A Grisly Month of June Thanks to TetroVideo!
This June sees a grisly selection of releases from Severed Cinema darlings, TetroVideo. First of all, we have Domiziano Cristopharo’s Nightmare Symphony, which I reviewed about a year ago (see review here) so this has been a lengthy anticipation.
Nightmare Symphony is a giallo horror film co-directed by Domiziano and Daniele Trani (DOP in “Across the River”). Produced by Ulkurzu and HH Kosova and written by the well-known Italian screenwriter Antonio Tentori (Nightmare Concert, Dracula 3D), Nightmare Symphony is a tribute to Lucio Fulci’s Nightmare Concert a.k.a. A Cat in the Brain, in which Fulci himself played a tortured horror filmmaker haunted by his own bloody horror film visions.
In Nightmare Symphony, the filmmaker at the center of the story is played by Lady in White director Frank Laloggia: he is a horror director who is struggling to complete his movie, while a series of gruesome murders happen all around him. Eventually he will be forced to face his worst and scariest nightmares….
The disc will include commentaries interviews with Antonella Salvucci, Antonio Tentori and Daniele Trani, a photo gallery, behind the scenes, plus more. The practical effects are by Jacopo Tomassini (The Obsessed) The soundtrack is by Antony Coia (House of Flesh Mannequins, ILL: Final Contagium) and includes the original main theme by the legendary Italian composer Fabio Frizzi (City of the Living Dead, The Beyond).
Then we have The Bad Man, written and directed by Scott Schirmer (Harvest Lake, Plank Face), The Bad Man is a disturbing tale starring Jason Crowe, Ellie Church, Arthur Cullipher, and Dave Parker. The film follows young couple Mary (Ellie Church) and PJ (Jason Crowe) who are continuously drugged, humiliated and abused by a sadistic clown bent on transforming them into a “doll” and a “dog”, submissive sex slaves to be sold to the highest bidders.
Synopsis: PJ and Mary take over an isolated Bed&Breakfast that was previously owned by her departed grandmother. Not long after arriving there, a stranger (Arthur Cullipher) knocks on the door seeking accommodations but instead of explaining that the B&B is closed, they allow him because he is very charming. Things take a bizarre turn when they discover that their house guest now donning clown paint (Cullipher) is a flesh peddler that kidnaps people and breaks them into being obedient slaves each with a different task and service.

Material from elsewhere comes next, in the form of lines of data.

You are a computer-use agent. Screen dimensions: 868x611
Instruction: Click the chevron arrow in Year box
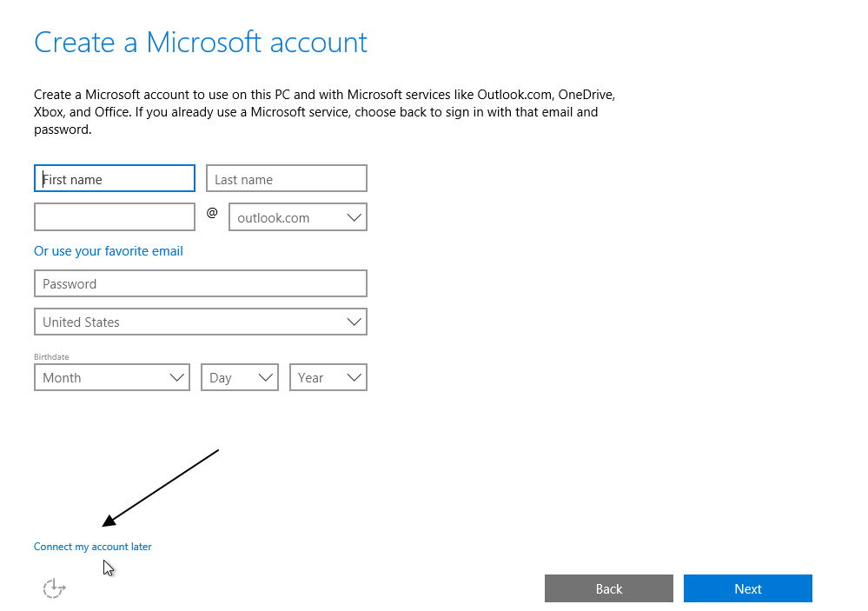354,378
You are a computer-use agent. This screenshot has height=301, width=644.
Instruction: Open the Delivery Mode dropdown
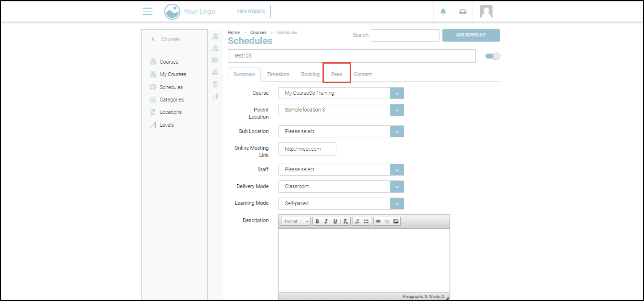coord(397,187)
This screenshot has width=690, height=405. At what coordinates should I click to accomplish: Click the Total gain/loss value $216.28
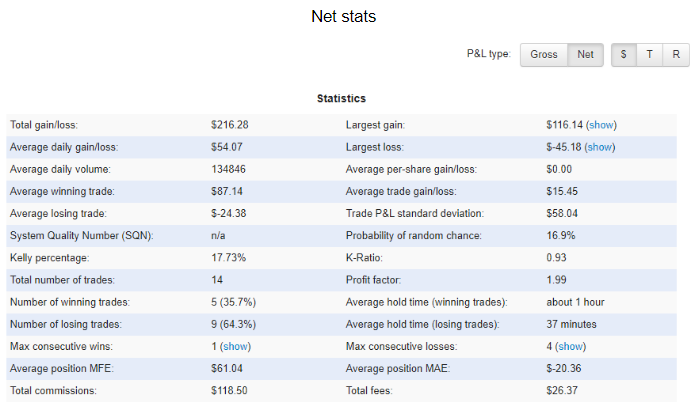coord(230,125)
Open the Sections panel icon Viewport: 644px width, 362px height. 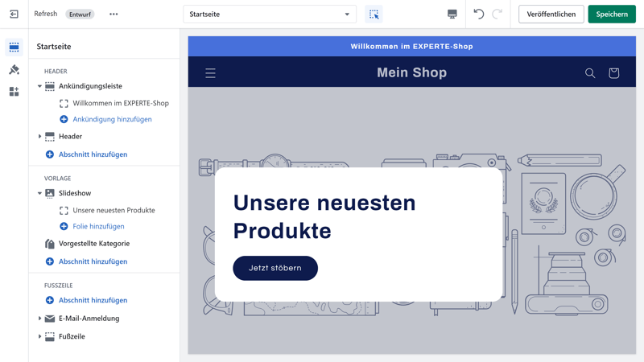[14, 47]
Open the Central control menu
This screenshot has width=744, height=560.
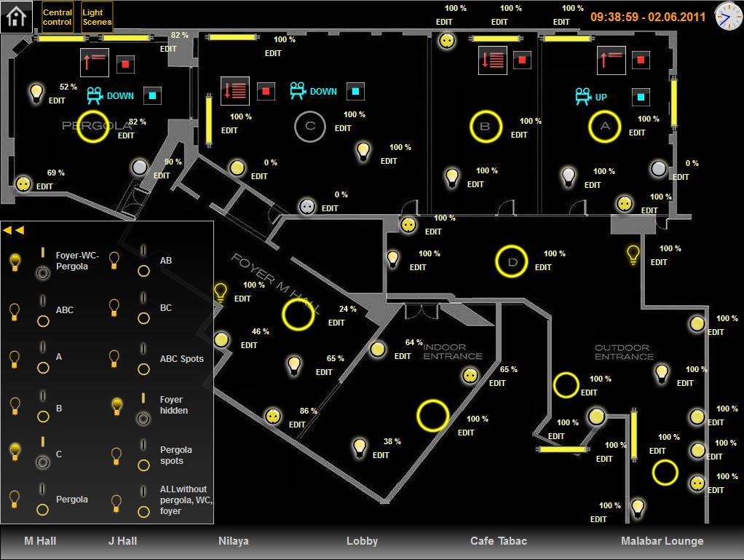pyautogui.click(x=57, y=17)
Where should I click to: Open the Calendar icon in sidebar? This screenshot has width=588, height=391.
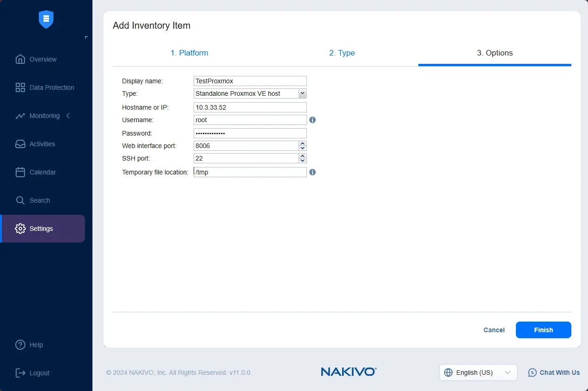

Where would we be in life without a Marian Dora (read Severed Cinema interview with Marian Dora here) release? This time it’s the atrocious Debris Documentar which was originally made in 2003. The film, released on DVD only in 2014 as part of a boxset also containing Melancholie der Engel and Voyage To Agatis, deals with the everyday life of a man, Carsten (Carsten Frank), who works on the set of the 2004 Ulli Lommel film Zombie Nation and who is planning to realize his own film: a task he finds extremely difficult.
Everything seems normal but in reality, he is a frustrated and perverted man who indulges in several disturbing sexual fetishes including unspeakable acts in his private life. His perversion will push him to take his horrible fantasies out of his home to the outside world.
In Debris Documentar, Carsten Frank also stays in contact with the Spanish filmmaker Jesús Franco (Vampiros Lesbos), the German actress Katja Bienert (El tesoro de la diosa blanca), the Italian actor Peter Martell (Death Walks at Midnight) and the American actor David Hess (The Last House on the Left). This will be accompanied by short films.